Many functional programming languages rely on the elimination of ‘impure’ features: assignment to variables, exceptions and even input/output. But some of these are genuinely useful, and it is of real interest to establish how they can be reintroducted in a controlled way. This dissertation looks in detail at one example of this: the addition to a functional language of dynamically generated names. Names are created fresh, they can be compared with each other and passed around, but that is all. As a very basic example of state, they capture the graduation between private and public, local and global, by their interaction with higher-order functions.

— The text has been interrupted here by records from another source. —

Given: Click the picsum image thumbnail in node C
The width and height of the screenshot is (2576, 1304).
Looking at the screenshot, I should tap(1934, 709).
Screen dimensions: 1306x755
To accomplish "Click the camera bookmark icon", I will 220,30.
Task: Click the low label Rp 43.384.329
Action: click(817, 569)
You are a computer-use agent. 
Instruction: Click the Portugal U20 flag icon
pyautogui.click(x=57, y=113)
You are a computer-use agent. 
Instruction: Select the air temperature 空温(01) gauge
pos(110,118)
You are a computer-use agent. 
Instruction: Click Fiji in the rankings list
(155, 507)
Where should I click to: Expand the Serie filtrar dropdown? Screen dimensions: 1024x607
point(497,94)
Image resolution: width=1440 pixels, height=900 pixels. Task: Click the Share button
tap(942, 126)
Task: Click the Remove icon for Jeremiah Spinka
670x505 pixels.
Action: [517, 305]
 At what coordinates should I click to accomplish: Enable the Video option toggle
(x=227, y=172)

The vehicle for this study is the nu-calculus, an extension of the simply-typed lambda-calculus. The nu-calculus is equivalent to a certain fragment of Standard ML, omitting side-effects, exceptions, datatypes and recursion. Even without all these features, the interaction of name creation with higher-order functions can be complex and subtle.

Various operational and denotational methods for reasoning about the nu-calculus are developed. These include a computational metalanguage in the style of Moggi, which distinguishes in the type system between values and computations. This leads to categorical models that use a strong monad, and examples are devised based on functor categories.

The idea of logical relations is used to derive powerful reasoning methods that capture some of the distinction between private and public names. These techniques are shown to be complete for establishing contextual equivalence between first-order expressions; they are also used to construct a correspondingly abstract categorical model.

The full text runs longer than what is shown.